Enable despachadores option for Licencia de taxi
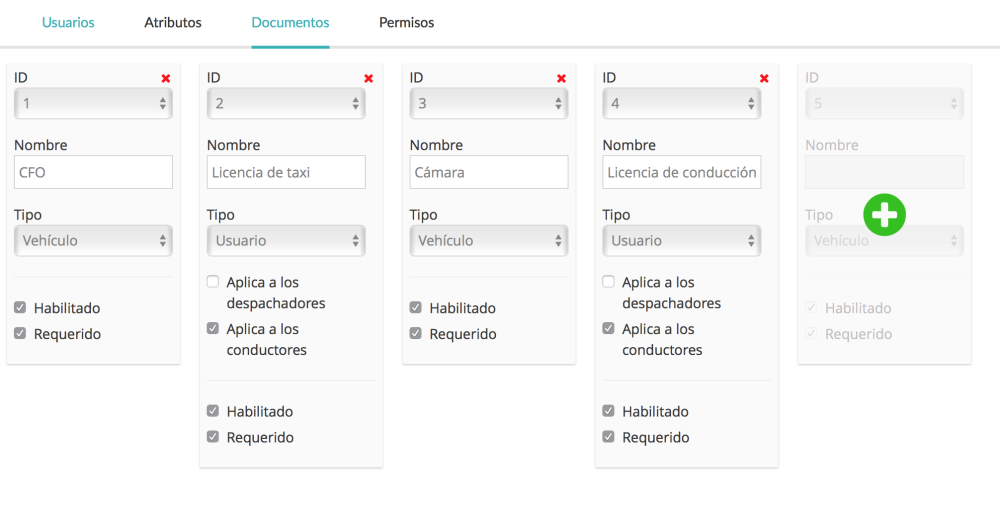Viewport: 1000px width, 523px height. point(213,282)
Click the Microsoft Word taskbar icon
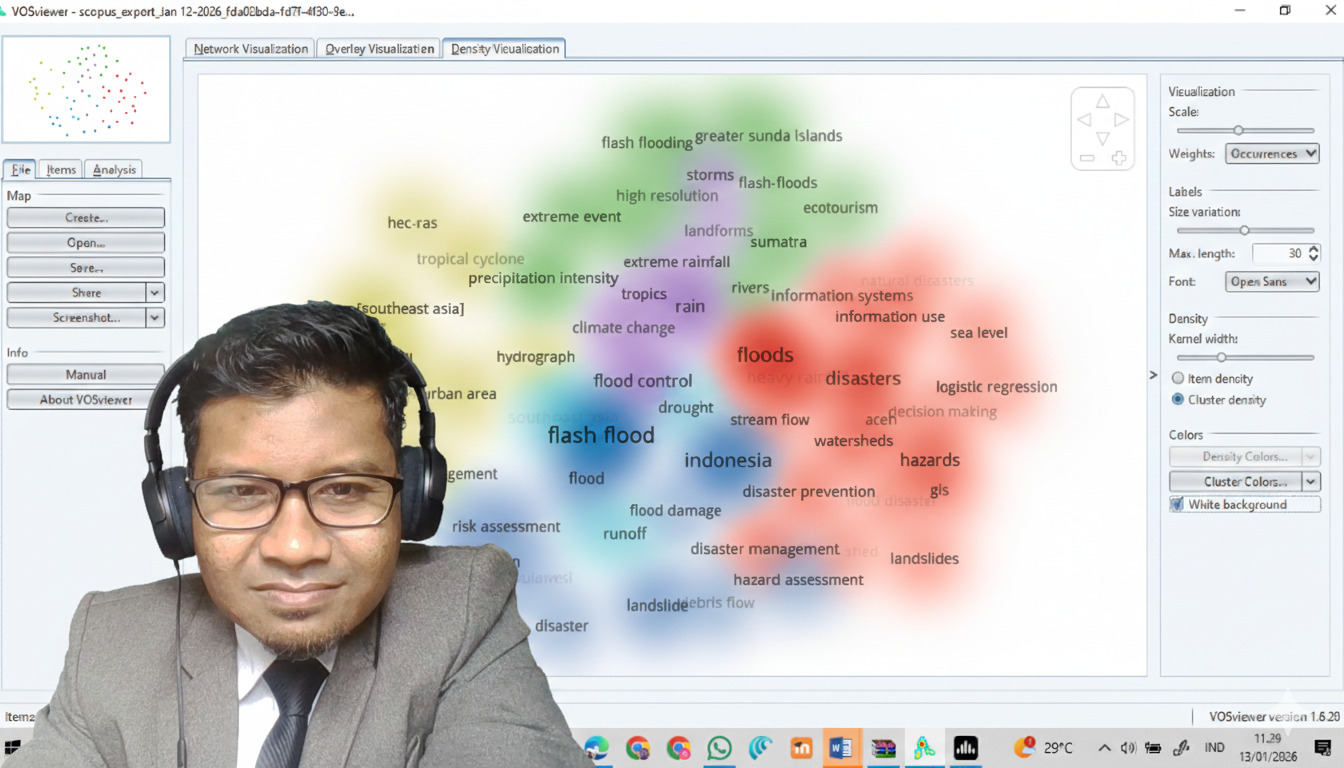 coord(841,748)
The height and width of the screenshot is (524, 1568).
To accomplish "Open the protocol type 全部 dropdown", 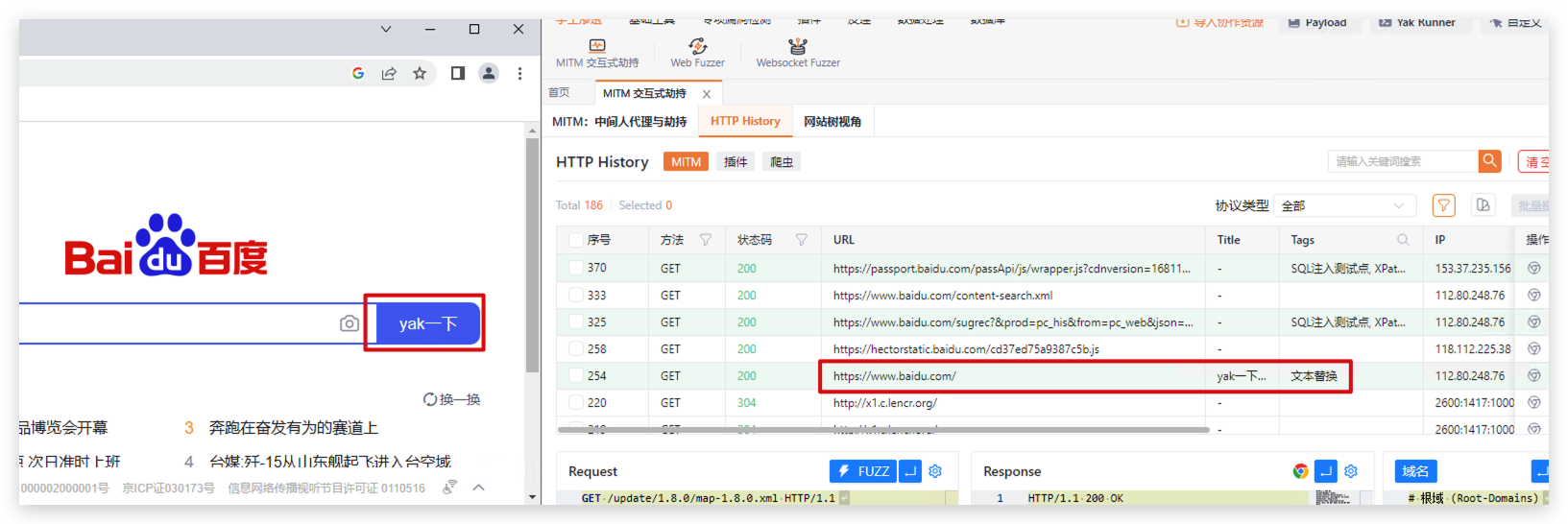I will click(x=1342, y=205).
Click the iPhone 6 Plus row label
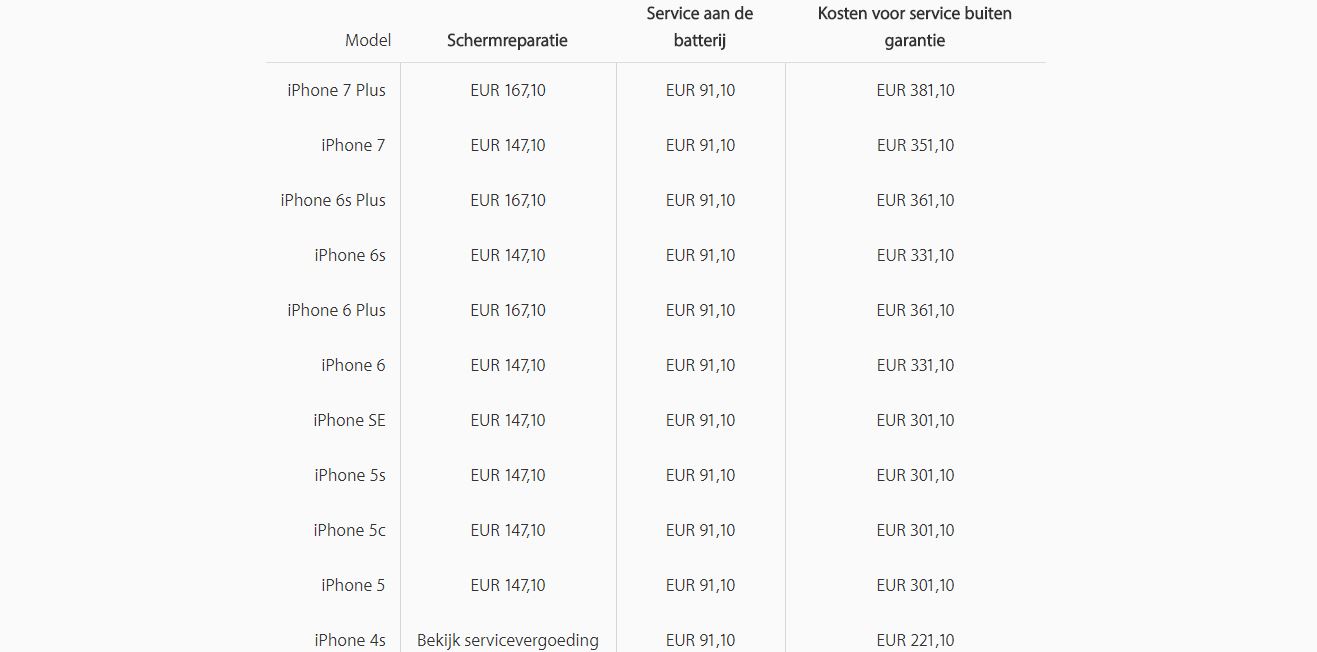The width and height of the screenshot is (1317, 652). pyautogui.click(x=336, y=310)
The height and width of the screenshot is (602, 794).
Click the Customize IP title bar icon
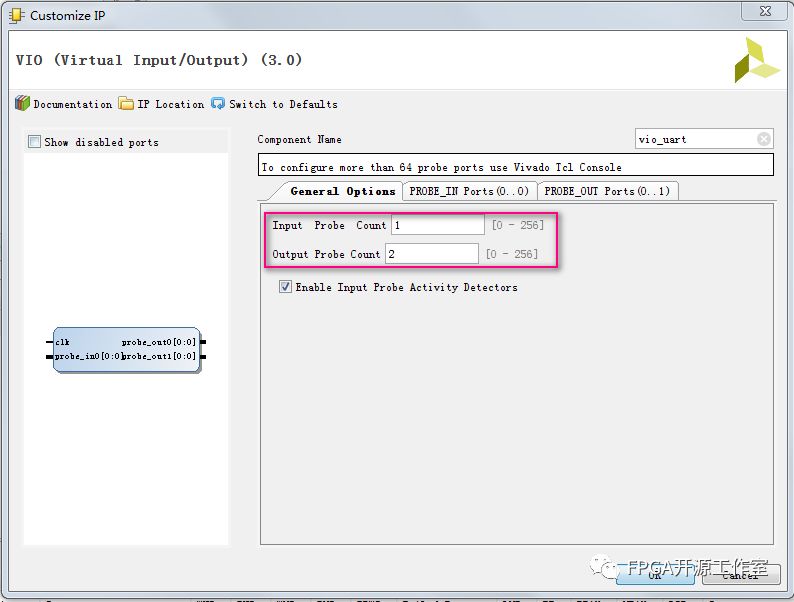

----------------

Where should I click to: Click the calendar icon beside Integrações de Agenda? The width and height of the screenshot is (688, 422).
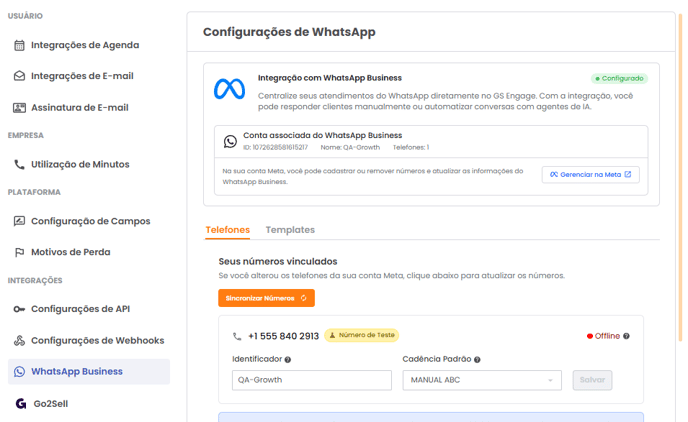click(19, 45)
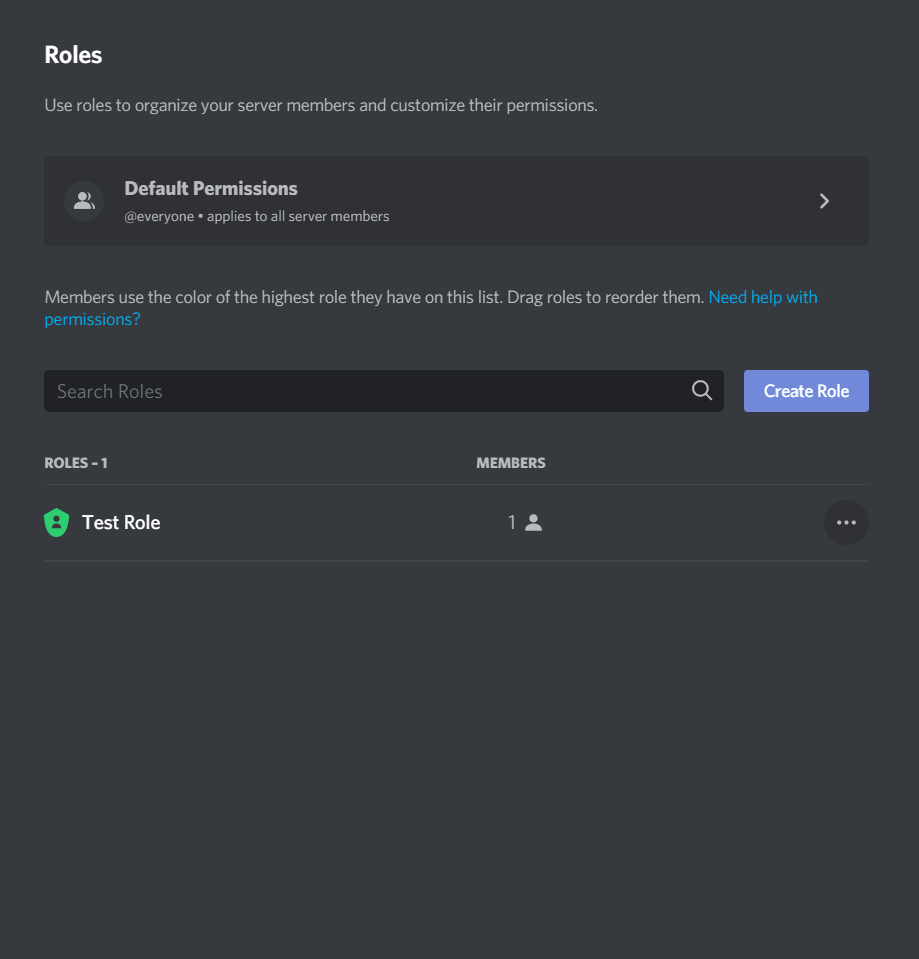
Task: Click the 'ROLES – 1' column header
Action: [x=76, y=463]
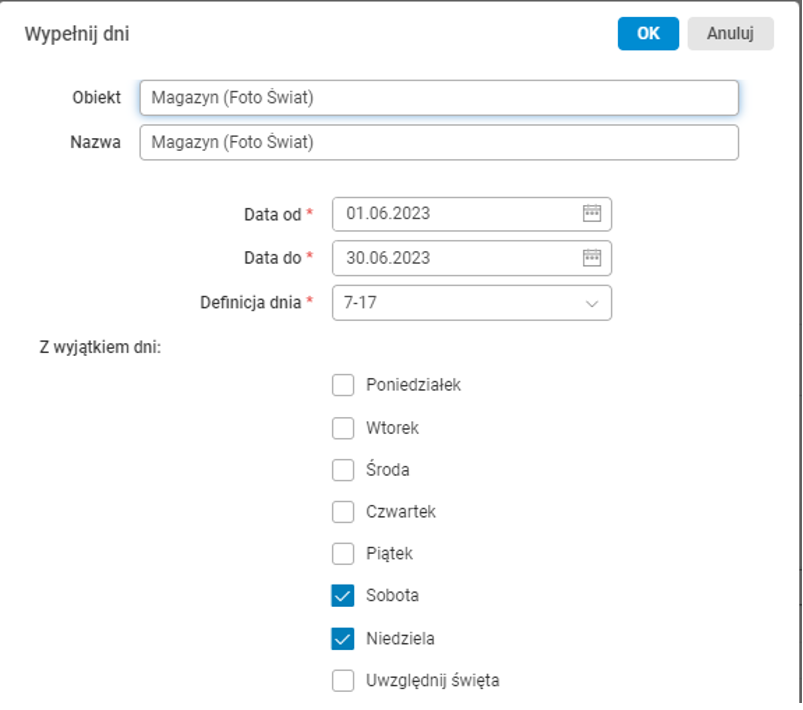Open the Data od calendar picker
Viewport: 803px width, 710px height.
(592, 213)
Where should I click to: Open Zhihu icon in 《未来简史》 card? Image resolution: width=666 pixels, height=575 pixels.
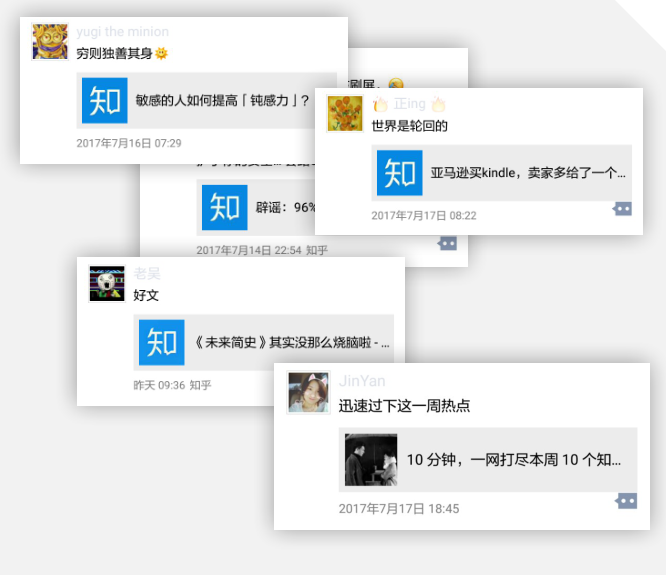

----------------

**YOUR GOAL:** Between and including the line above that contains "Click the iPhone 6 Plus row label" and the line that contains "Click the Customize IP title bar icon", restate every line word for word. Pictures stay out.

**RESPONSE:**
Click the iPhone 6 Plus row label
The width and height of the screenshot is (1317, 652). pyautogui.click(x=336, y=310)
The height and width of the screenshot is (602, 794).
Click the Customize IP title bar icon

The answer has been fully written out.